Your answer should hold only the line containing "Where should I click to: Select" and each line that follows it in the listing, copied exactly.

===============

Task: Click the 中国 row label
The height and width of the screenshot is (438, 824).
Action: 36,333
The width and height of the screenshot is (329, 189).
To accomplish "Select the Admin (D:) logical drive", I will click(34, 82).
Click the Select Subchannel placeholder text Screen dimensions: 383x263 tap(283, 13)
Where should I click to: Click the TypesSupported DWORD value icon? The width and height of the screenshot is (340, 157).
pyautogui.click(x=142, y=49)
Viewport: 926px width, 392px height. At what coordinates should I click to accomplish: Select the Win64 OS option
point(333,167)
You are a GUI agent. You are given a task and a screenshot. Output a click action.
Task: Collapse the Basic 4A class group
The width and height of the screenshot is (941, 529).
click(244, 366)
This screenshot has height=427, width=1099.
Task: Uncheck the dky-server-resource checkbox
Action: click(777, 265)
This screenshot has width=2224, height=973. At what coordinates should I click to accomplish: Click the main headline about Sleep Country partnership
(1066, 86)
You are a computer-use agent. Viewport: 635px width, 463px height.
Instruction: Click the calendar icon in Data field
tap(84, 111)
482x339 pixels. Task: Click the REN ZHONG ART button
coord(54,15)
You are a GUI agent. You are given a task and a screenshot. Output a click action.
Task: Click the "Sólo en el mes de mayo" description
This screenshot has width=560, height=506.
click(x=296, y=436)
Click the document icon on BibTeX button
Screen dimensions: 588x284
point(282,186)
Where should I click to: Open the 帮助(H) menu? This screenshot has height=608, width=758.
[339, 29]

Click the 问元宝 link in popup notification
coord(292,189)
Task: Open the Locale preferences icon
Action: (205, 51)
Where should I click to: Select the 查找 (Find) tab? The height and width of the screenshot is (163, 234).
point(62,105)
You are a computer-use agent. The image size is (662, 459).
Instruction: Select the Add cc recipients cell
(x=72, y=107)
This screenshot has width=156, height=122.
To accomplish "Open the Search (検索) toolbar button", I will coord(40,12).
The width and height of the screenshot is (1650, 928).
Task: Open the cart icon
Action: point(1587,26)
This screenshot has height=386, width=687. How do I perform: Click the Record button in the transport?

===============

• Final answer:
Where should I click to: Select the 查找 (Find) tab? The height and width of the screenshot is (163, 234).
point(62,105)
You are a computer-use agent. The image size is (662, 459).
Instruction: Select the Add cc recipients cell
(x=72, y=107)
This screenshot has width=156, height=122.
To accomplish "Open the Search (検索) toolbar button", I will coord(40,12).
The width and height of the screenshot is (1650, 928).
Task: Open the cart icon
Action: point(1587,26)
This screenshot has height=386, width=687. How do I perform: Click the Record button in the transport?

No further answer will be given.